*Submit your homework to Canvas by the due date and time. Email your lecturer if you have extenuating circumstances and need to request an extension.

*If an exercise asks you to use R, include a copy of the code and output. Please edit your code and output to be only the relevant portions.

*If a problem does not specify how to compute the answer, you many use any appropriate method. I may ask you to use R or use manually calculations on your exams, so practice accordingly.

*You must include an explanation and/or intermediate calculations for an exercise to be complete.

*Be sure to submit the HWK3 Auto grade Quiz which will give you ~20 of your 40 accuracy points.

*50 points total: 40 points accuracy, and 10 points completion

Probability

Exercise 1: A geneticist is studying two genes. Each gene can be either dominant or recessive. A collection of 100 individuals is categorized and found to have 58 individuals with both genes dominant, 6 individuals with both genes recessive and a total of 70 Gene 2 dominant individuals.

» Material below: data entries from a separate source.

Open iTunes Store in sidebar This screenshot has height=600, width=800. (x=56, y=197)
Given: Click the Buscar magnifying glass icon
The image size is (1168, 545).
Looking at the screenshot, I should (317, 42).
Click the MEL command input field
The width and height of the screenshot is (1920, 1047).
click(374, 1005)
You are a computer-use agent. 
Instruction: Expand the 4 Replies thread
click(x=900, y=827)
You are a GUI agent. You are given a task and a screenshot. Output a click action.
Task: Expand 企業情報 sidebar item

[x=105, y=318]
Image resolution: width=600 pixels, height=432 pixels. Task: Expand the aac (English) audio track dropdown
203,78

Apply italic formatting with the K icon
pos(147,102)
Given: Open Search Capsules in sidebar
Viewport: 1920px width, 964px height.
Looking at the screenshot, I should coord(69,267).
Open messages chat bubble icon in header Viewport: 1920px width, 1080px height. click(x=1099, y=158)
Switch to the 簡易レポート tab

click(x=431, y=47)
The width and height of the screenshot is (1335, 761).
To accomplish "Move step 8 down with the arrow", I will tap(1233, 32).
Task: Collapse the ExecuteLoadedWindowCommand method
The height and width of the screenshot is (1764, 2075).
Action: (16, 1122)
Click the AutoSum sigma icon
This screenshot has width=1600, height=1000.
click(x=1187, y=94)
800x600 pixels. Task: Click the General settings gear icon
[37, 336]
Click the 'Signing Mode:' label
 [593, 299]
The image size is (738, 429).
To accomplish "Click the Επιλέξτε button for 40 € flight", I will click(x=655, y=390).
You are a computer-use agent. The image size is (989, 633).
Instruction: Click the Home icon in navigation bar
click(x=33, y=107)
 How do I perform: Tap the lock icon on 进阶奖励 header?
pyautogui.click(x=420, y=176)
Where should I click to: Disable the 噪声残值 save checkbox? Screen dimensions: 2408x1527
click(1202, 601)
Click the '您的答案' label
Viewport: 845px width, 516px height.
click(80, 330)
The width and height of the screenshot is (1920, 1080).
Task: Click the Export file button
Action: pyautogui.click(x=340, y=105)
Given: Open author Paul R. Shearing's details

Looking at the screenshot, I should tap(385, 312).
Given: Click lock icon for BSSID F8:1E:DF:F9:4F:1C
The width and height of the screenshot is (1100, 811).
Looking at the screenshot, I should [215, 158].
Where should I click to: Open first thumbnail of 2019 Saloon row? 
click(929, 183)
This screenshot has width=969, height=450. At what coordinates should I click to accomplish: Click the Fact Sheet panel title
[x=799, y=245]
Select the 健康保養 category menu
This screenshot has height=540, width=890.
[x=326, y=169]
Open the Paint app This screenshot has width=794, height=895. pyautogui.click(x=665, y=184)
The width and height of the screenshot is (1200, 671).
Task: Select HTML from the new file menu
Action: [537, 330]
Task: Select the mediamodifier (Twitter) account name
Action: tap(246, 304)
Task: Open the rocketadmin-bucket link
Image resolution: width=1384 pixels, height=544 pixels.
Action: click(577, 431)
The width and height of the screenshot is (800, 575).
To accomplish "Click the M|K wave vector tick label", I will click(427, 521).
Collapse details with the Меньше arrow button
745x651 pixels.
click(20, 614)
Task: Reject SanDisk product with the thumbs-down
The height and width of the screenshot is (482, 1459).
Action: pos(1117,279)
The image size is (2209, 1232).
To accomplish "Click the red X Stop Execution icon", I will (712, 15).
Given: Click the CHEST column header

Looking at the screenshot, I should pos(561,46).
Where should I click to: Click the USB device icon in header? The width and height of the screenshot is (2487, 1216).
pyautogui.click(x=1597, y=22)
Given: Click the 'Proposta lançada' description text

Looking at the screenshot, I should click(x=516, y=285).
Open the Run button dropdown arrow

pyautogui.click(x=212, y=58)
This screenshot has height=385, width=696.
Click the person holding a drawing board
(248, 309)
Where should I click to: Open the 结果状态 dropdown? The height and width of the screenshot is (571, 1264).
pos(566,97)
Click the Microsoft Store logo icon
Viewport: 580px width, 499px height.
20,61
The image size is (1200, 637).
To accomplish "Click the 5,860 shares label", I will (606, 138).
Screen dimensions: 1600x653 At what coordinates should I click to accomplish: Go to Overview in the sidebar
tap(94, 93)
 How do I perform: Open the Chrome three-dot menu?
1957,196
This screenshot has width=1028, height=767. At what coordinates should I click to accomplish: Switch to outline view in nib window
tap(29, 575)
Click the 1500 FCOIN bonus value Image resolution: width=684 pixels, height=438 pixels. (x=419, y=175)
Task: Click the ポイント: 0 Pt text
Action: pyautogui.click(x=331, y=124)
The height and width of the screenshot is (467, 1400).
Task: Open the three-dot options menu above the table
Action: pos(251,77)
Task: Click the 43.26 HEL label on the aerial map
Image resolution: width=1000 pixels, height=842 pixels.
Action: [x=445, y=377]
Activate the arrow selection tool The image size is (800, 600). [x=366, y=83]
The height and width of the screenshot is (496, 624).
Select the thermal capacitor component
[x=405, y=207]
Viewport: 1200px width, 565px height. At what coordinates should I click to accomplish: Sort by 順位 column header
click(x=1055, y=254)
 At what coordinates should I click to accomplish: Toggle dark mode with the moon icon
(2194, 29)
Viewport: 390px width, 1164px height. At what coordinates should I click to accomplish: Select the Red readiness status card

  1. Create a 2-way table to organize the counts of individuals within each of the 4 combinations of dominant and recessive for the two genes.
X Gene 2 Dominant Gene 2 Recessive Total
Gene 1 Dominant 58 24 82
Gene 1 Recessive 12 6 18
Total 70 30 100
  1. What is the probability that a randomly sampled individual from this group has Gene 1 dominant?

The probability that a randomly sampled individual from this group has gene 1 dominant is: 82 total Gene 1 dominant/100. This is 82%

  1. What is the probability that a randomly sampled individual from this group has Gene 1 or Gene 2 dominant?

The probability that a randomly sampled individual from this group has Gene one or Gene 2 dominant is 94 total Gene 1 and Gene 2 Dominant/100. This is 94%. 58+24+12=94

  1. What is the probability that in a random sample of 3 individuals from this group (without replacement), at least one of the three has both recessive genes?

The probability that at least one of the three picked has both recessive genes is 17.1% 1-((94/100)(93/99)(92/98)=0.17103

  1. What is the probability that a randomly sampled individual from this group has Gene 2 dominant, given we know they have Gene 1 dominant?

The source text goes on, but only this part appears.